§ **Exercise requirements**: Look through the entries for the string "text", and copy each line that holds it.

Start of Task data

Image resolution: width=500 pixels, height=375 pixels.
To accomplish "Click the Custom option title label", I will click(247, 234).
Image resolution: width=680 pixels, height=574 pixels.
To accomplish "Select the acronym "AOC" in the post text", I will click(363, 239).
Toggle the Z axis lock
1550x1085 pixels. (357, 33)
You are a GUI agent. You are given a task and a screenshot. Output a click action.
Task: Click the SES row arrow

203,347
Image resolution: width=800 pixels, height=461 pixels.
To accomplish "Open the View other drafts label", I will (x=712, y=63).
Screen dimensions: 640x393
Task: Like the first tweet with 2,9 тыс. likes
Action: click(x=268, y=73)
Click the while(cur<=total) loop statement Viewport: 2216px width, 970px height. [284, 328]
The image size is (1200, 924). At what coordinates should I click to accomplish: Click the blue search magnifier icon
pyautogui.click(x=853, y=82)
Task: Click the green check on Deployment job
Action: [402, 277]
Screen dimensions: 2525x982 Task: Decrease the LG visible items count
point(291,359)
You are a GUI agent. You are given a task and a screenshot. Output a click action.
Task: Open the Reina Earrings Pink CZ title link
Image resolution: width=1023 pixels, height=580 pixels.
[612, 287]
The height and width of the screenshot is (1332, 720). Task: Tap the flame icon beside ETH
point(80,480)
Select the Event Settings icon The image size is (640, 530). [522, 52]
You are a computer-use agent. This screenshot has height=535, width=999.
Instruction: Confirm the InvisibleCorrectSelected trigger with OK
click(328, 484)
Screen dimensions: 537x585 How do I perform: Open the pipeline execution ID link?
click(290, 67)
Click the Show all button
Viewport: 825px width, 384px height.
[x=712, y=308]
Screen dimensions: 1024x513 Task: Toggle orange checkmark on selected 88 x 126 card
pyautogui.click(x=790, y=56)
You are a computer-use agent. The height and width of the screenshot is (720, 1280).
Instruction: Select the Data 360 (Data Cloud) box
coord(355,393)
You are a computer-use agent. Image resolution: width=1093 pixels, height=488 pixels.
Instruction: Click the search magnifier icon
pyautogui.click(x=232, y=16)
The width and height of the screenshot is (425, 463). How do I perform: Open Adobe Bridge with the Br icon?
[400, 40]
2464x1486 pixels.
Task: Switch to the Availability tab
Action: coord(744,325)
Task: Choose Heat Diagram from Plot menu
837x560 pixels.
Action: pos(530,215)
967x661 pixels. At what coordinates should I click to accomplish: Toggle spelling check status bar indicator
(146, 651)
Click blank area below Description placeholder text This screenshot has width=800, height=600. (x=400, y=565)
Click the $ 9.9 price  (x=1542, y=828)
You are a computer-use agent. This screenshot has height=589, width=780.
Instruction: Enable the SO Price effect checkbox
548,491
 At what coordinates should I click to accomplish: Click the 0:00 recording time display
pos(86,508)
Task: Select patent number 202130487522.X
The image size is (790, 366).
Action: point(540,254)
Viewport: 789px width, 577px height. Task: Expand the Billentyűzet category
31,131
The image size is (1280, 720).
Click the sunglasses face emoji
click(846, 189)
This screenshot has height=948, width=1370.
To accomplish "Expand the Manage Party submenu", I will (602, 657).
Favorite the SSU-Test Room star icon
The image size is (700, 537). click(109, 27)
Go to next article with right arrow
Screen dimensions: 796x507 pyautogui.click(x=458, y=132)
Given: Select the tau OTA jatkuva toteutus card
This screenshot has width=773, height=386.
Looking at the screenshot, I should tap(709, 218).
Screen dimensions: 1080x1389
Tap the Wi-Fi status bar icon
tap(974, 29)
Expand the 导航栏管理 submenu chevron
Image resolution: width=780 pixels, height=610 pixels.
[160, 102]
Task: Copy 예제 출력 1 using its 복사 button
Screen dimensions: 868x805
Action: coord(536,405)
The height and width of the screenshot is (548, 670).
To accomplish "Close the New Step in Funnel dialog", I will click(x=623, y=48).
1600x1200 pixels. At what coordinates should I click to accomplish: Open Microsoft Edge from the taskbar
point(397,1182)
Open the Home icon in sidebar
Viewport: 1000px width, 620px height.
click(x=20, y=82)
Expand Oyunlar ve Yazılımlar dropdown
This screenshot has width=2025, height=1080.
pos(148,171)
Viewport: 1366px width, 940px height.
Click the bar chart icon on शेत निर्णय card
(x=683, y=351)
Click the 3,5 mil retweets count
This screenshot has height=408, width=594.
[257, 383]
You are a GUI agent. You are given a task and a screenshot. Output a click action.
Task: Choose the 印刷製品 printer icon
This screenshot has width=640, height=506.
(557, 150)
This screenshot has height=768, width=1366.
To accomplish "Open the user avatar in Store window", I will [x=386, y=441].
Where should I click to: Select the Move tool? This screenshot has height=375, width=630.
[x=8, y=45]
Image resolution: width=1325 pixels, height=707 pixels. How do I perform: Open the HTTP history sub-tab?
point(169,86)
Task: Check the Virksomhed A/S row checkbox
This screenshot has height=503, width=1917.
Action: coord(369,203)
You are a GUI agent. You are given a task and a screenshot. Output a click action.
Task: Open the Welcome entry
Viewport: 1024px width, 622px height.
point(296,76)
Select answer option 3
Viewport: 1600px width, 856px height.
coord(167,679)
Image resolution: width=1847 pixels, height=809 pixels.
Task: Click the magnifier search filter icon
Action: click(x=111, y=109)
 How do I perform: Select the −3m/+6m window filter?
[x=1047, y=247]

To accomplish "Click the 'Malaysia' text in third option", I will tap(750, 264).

End of Task data

§ **Result below**:
To accomplish "Select the acronym "AOC" in the post text", I will click(363, 239).
Click blank area below Description placeholder text This screenshot has width=800, height=600. (x=400, y=565)
To accomplish "Click the 'Malaysia' text in third option", I will tap(750, 264).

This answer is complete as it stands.